[Saved data entries]
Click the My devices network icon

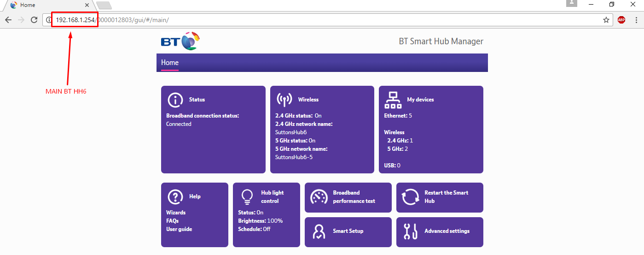[393, 100]
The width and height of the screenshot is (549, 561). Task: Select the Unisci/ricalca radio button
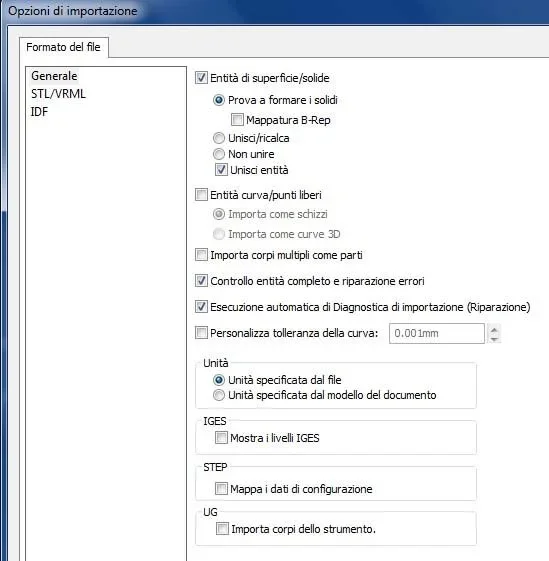point(219,138)
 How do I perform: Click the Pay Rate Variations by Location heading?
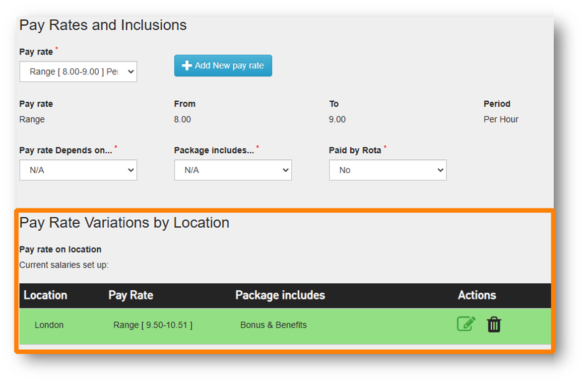(124, 223)
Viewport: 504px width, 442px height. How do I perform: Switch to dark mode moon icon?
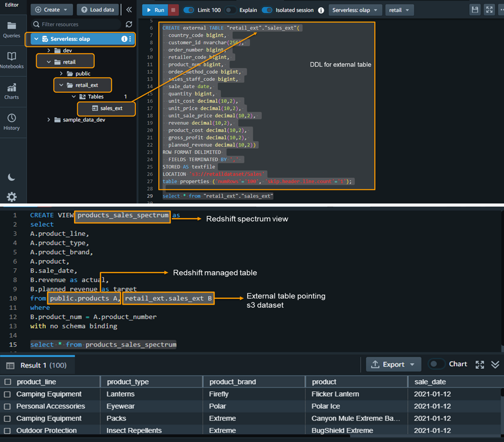[x=12, y=177]
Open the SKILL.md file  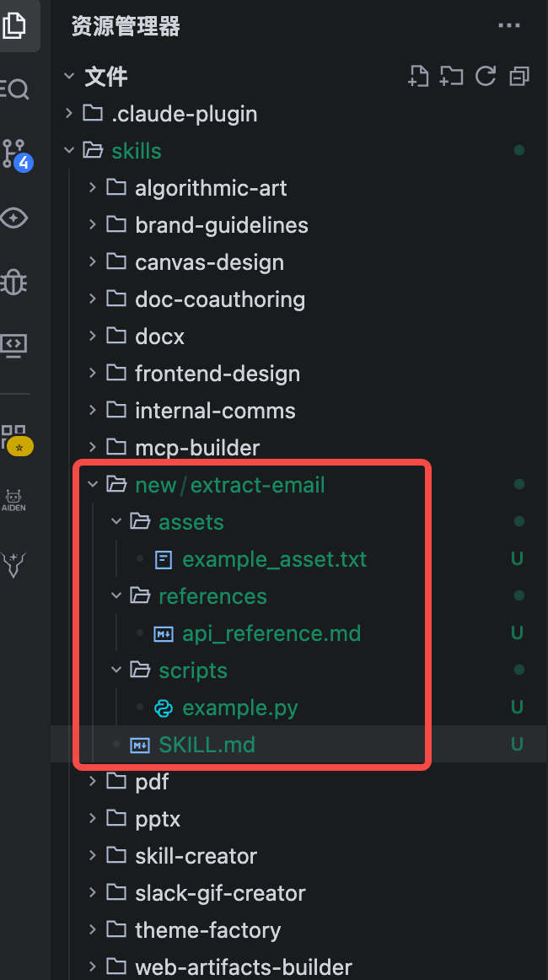(207, 745)
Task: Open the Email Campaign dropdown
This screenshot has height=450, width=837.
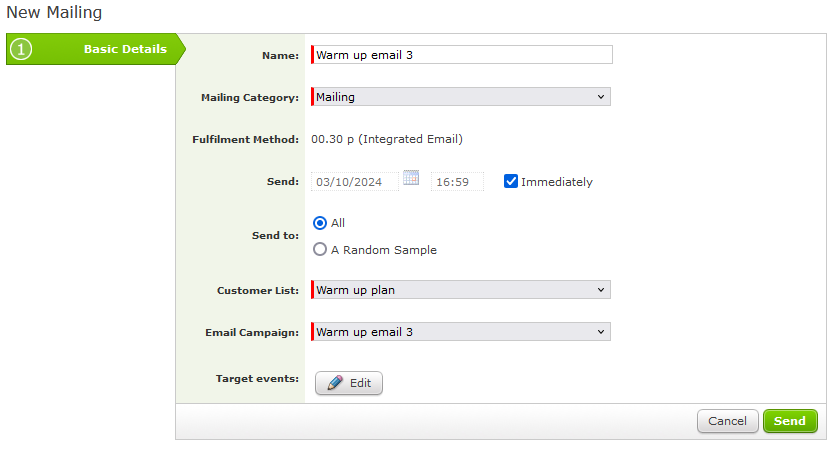Action: pyautogui.click(x=461, y=331)
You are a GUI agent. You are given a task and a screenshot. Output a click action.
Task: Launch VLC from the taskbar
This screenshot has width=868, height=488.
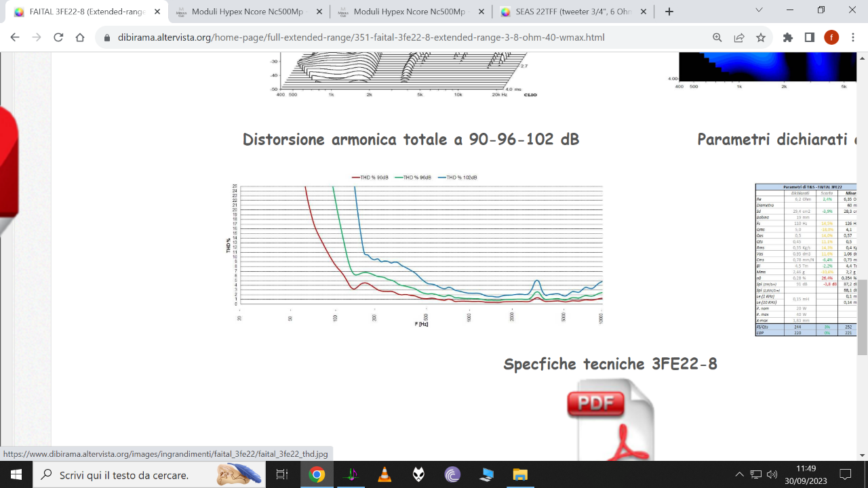(x=384, y=474)
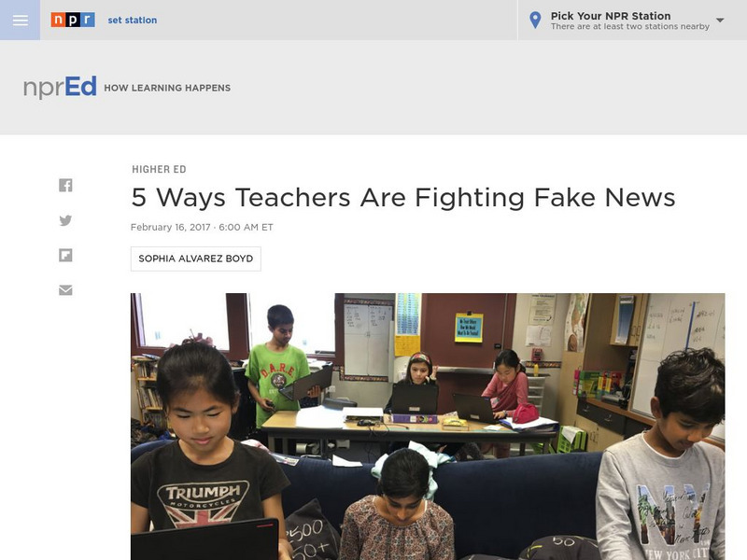This screenshot has height=560, width=747.
Task: Share article on Twitter
Action: coord(65,220)
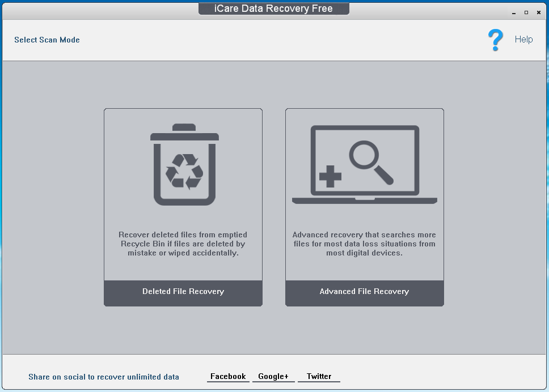
Task: Share the app on Facebook
Action: (x=227, y=376)
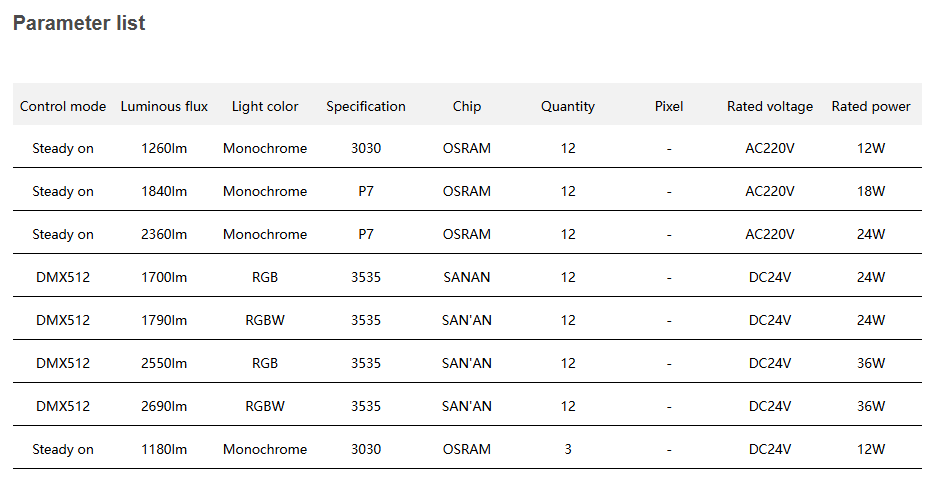Select the Rated power column header

coord(871,106)
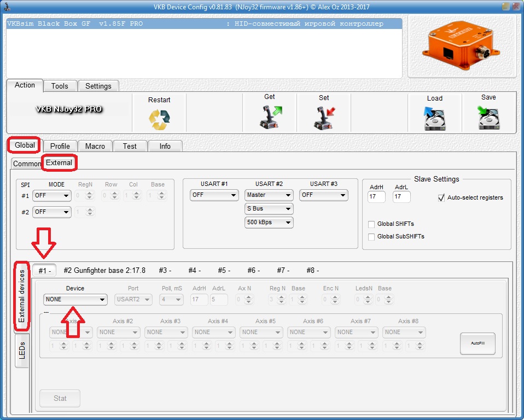The width and height of the screenshot is (524, 420).
Task: Disable Auto-select registers checkbox
Action: pos(441,197)

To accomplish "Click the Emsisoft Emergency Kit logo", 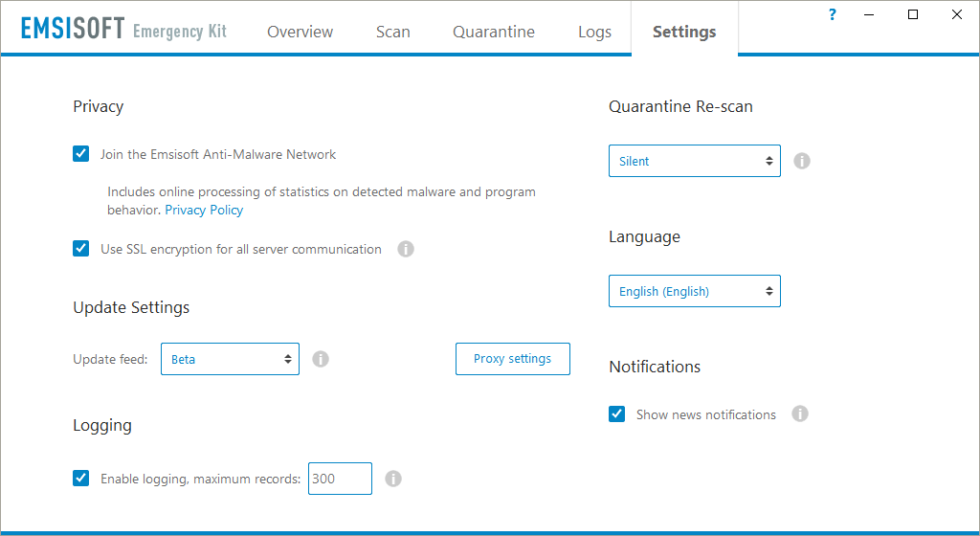I will point(123,30).
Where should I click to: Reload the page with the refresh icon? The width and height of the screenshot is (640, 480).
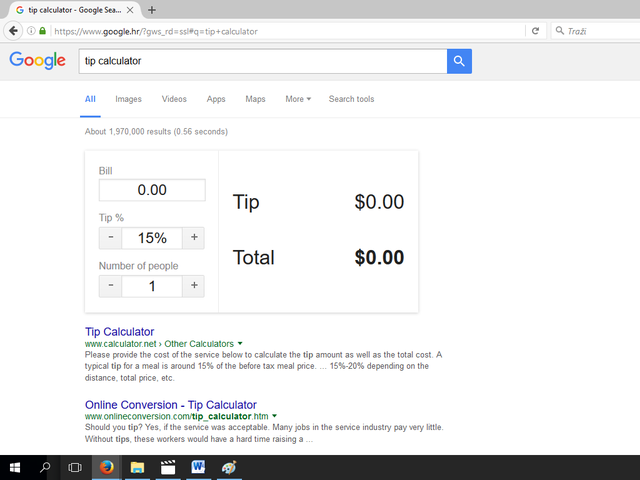pyautogui.click(x=536, y=31)
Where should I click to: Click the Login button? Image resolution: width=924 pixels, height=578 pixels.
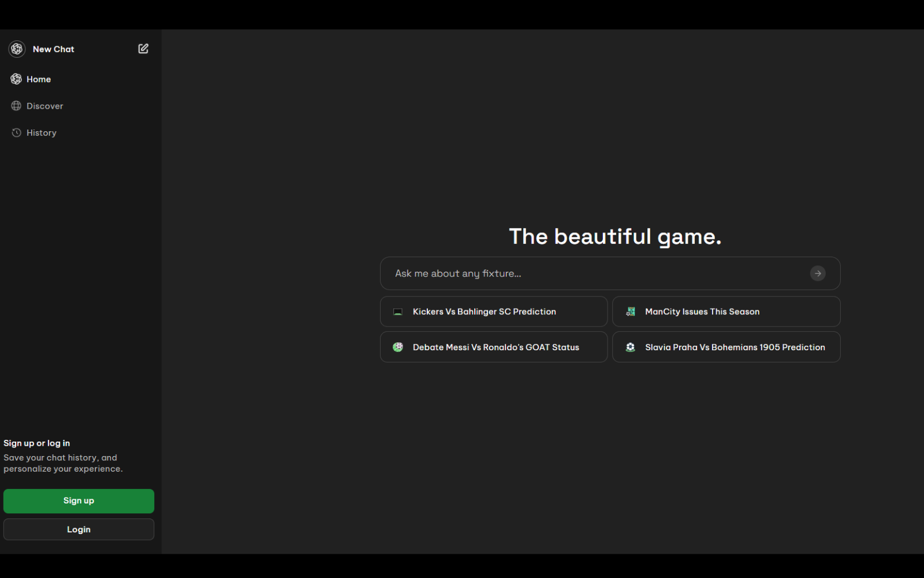coord(79,529)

**Exercise goal:** Take only the lines above from the one that has "Task: Open the Email Campaign dropdown" through the one that has "Task: Launch VLC from the taskbar" and reproduce them exactly, omitting any pictures.

**The completed task:**
Task: Open the Email Campaign dropdown
This screenshot has height=450, width=837.
Action: pyautogui.click(x=461, y=331)
You are a GUI agent. You are given a task and a screenshot. Output a click action.
Task: Launch VLC from the taskbar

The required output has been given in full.